Saturday, January 5, 2013

Will you pay Mom and Dad's bills?

I am surprised at how often we receive calls from adults asking "do I have to support my aging parents?" For those asking the question, the answer does not reside in their faith or personal moral code. The kids want a purely legal answer.  The kids want to know if the State of Maryland can force them to foot the cost of maintaining their indigent parents.
As of March 2012, twenty-nine States still have laws to compel children to pay for the care and feeding of indigent parents. Maryland is one of those states.
Maryland law gives the indigent parent, or someone acting on their behalf, the power to petition the State's Attorney to institute a court case against a grown child. With a rapidly aging population of under-insured and uninsured seniors, I expect to see the statute invoked, more frequently.
A recent study published by Katherine Pearson, a professor of law at the Dickinson School of Law at Penn State University, found that long-term care providers are taking advantage of such laws in at least two states: North Dakota and Pennsylvania.
The case in Pennsylvania involved expenses incurred by Maryann Pittas, the victim of a car accident. Ms. Pittas was a patient in nursing home for about six months before relocating to Greece to live with relatives. Her son was sued by the nursing home for nearly $93,000. In May 2012, the trial court found in favor of the nursing home, based on the son's ability to pay.
According to Prof. Pearson's study:
"[b]y holding the son liable for a lump sum of close to $93,000 in the Pittas case, the superior court appears to confirm a significant tool for certain creditors of individuals who are unable to pay their debts personally, permitting the filial support statute to be applied retroactively to substantial accrued debt, without requiring evidence of fault on the part of the targeted family member,"
I do not believe the Maryland statute should be used in the same manner, although lean economic times may well drive aggressive creditors, long term care insurers and court appointed guardians to test the limits of the statute.
On the same subject of caring for elderly parents, China just amended a 1996 elder care law to require children to "visit regularly."  The  amendment has been under consideration for over a year, according to blogs that follow developments in the far east:
"[a]dult children of elderly parents will be required to visit their parents regularly and must care for their spiritual needs and cannot neglect or isolate them...
 In traditional Chinese thinking, children who have come of age have the duty to support and assist their parents. However, among the total number of 167 million elderly people, half of them are living alone without children, and some of them cannot even get good care, said the report.
A Chinese lawyer told state media in 2011 that the proposed new law would be difficult to enforce. In his words, "[i]t would be better to strengthen moral education than to force people to do something legally."  Rather an American statement, I think.

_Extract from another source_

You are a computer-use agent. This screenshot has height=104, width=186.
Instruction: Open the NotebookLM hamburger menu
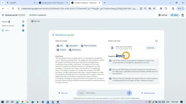tap(3, 15)

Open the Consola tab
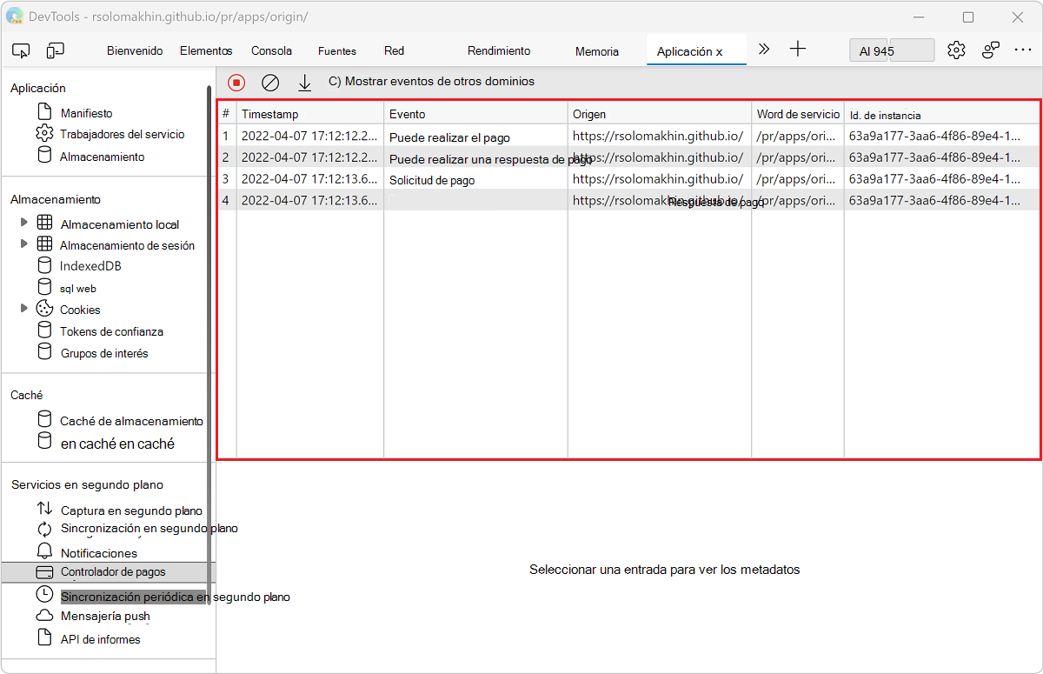pyautogui.click(x=271, y=50)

Dubbed the "Going Home Often" law, the Chinese statute seeks to shift care for the elderly away from the government, and back to the immediate family. Here, in the United States, the shift has been steadily away from family, and to the government. The Maryland statute is actually a vestige of statutes predating the creation of medicare, medicaid, and social security. But there are no signs that the statute will be amended or repealed, anytime soon.

So, will your folks sue you for support?  Will the nursing home? Or, perhaps their long term care insurer?  It's coming.

But would it kill you to call your parents, once in awhile?

Sitting, bottom left, is Clara van Dijk-Valkenet, 1880-1962, with her family.